Pursue justice?

A propose of not much, I finally put my finger on why the “media justice” meme strikes me as going in the wrong direction. In political vocabulary, “justice” is a a buzzword and a code word. It implies a strategy of pursuiing redress of grievances, speaking truth to power, protest.
The lightbulb came on when I was reading an article in the Nation about the need for environmental and progressive groups to rebuild a grass roots base, that quoted Peggy Shepard of West Harlem Environmental Action. That group was born out of street protests to call attention to a sewage plant that had been making people sick for years. The group organized a demonstration that held up traffic at 7 a.m. on the West Side Highway in front of the North River plant on Martin Luther King Day, eventually filed a lawsuit, and catalyzed a $55 million repair operation by the city.
When pollution is making people sick, protest politics make sense. Polluters can get away with it as long as the harm is kept quiet and it’s easier for the polluter to continue than to stop. Protest politics raise awareness and make it less convenient for the polluter.
The “justice” metaphor and strategy makes a lot less sense to me when applied to media. When there’s a polluting sewage treatment plant or chemical plant in your neighborhood, you don’t have a lot of power on your own. You can’t shut it down or move it. You rely on recalcitrant business people and politicians to help you. In classic form, you need to organize and and petition those that have the power for redress of greivances.

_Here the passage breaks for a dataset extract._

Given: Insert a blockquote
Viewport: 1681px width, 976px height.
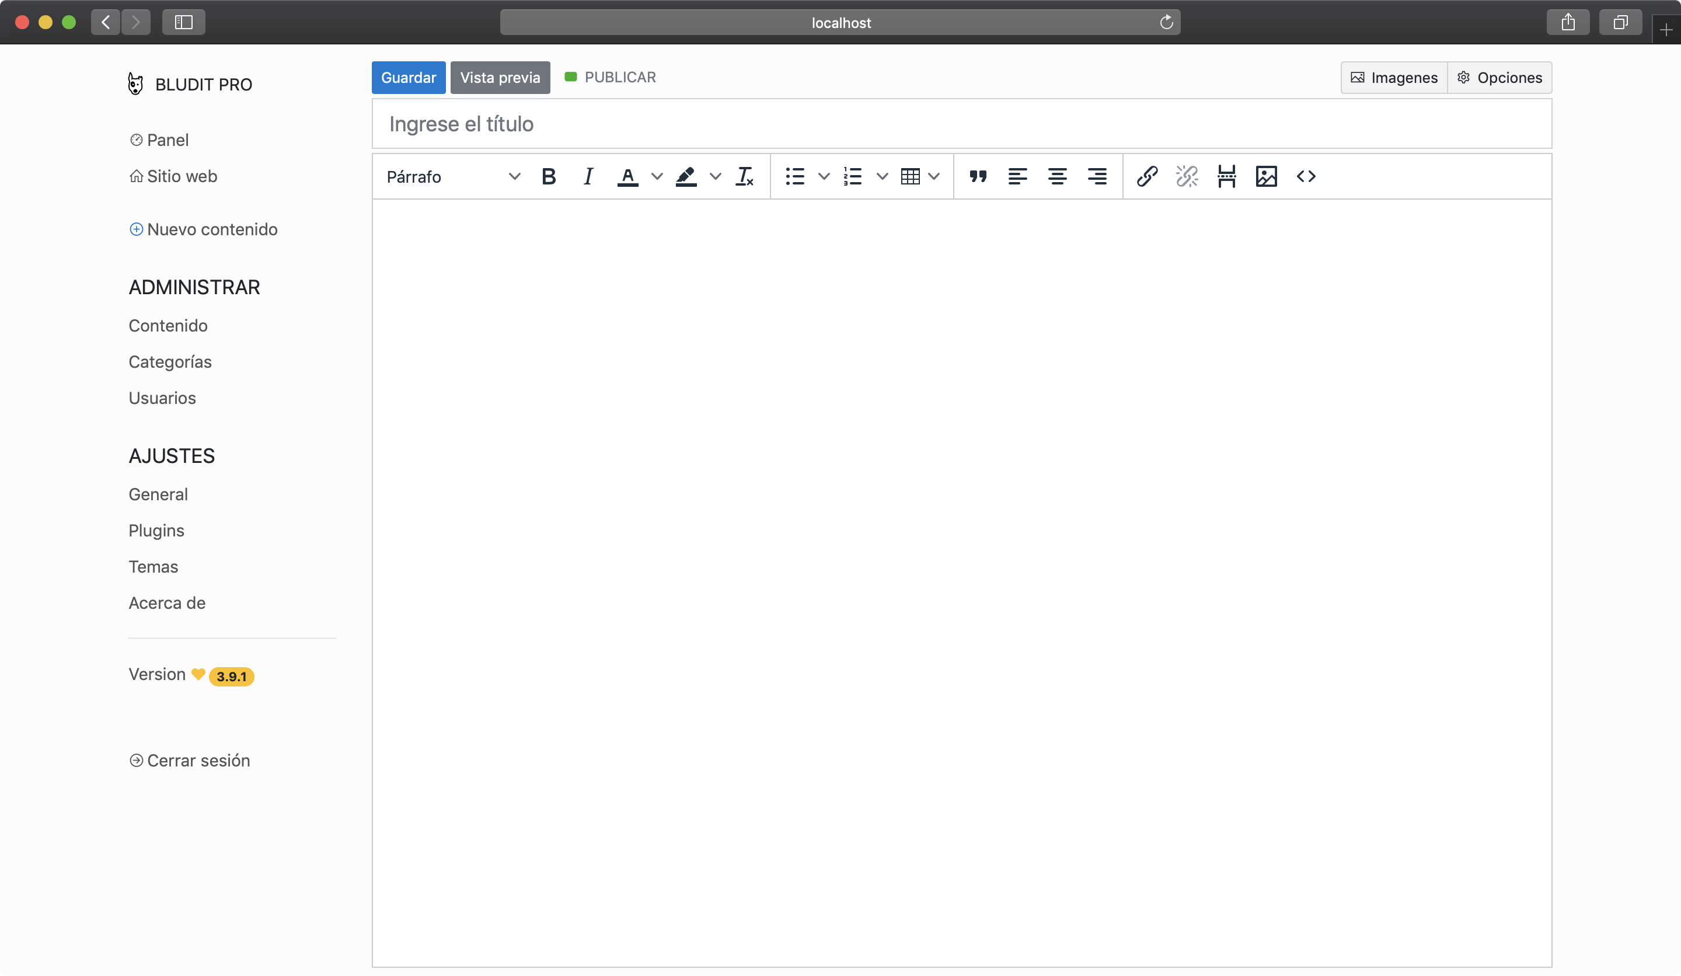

With media, though, a community group or an individual can easily get a voice and become part of the media. By easy I don’t mean trivial, it takes work and information-gathering and networking. But it is within the power of an individual or group of people, unlike, say, shutting down a polluting chemical plant. So, a large part of the focus to get “justice” in media coverage is DIY and entrepreneurial. Don’t ask somebody to do it for you, just do it, and then reach out to get the story amplified. There are tremendous opportunities for business and civic entrepreneurship here. Don’t ask, do.
There are some aspects of media where political activism is needed, where the rules are overly influenced by folks with concentrated power. In order to get open spectrum, organizers need to wrest it back from the claws of the incumbent oligopoly. In order to get net neutrality, organizers need to win the battle with the incumbent oligopoly – or, harder but better, break the oligopoly. Even then, the rhetoric of petition isn’t nearly enough to win the war, since this speaks to a fraction of the supporters. Allies in that battle include the tech entrepreneurs who want to ensure space for a competitive market. They don’t see themselves as the powerless asking from help from the powerful — they want market forces to work, and concentrated oligopoly works against the competitive market.
So, environmental justice is a powerful strategy for a set of problems. “Media justice” plays a much narrower role, motivating a particular constituency on a particular subset of a set of issues where other strategies are a larger part of the solution.